- Task item -
Repeat the entries below exactly. Drop the pictures.

++++++++

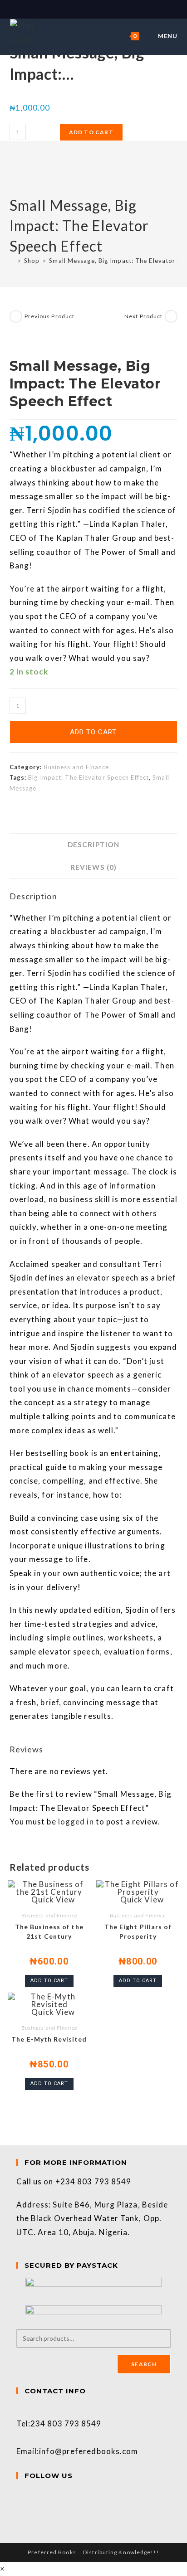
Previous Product (50, 316)
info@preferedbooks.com (88, 2451)
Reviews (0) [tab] (93, 867)
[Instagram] (19, 2508)
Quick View (52, 1899)
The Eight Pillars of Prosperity (138, 1931)
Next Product (143, 316)
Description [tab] (93, 844)
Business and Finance (76, 767)
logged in (76, 1821)
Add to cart (91, 132)
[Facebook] (19, 2494)
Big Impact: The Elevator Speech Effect (88, 777)
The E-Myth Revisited (49, 2039)
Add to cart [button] (49, 1981)
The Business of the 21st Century (49, 1931)
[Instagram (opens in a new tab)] (99, 9)
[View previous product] (16, 316)
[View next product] (171, 316)
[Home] (12, 260)
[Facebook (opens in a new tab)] (89, 9)
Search (144, 2364)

++++++++

- Written reply -
Previous Product (50, 316)
info@preferedbooks.com (88, 2451)
Reviews (0) [tab] (93, 867)
[Instagram] (19, 2508)
Quick View (52, 1899)
The Eight Pillars of Prosperity (138, 1931)
Next Product (143, 316)
Description [tab] (93, 844)
Business and Finance (76, 767)
logged in (76, 1821)
Add to cart (91, 132)
[Facebook] (19, 2494)
Big Impact: The Elevator Speech Effect (88, 777)
The E-Myth Revisited (49, 2039)
Add to cart [button] (49, 1981)
The Business of the 21st Century (49, 1931)
[Instagram (opens in a new tab)] (99, 9)
[View previous product] (16, 316)
[View next product] (171, 316)
[Home] (12, 260)
[Facebook (opens in a new tab)] (89, 9)
Search (144, 2364)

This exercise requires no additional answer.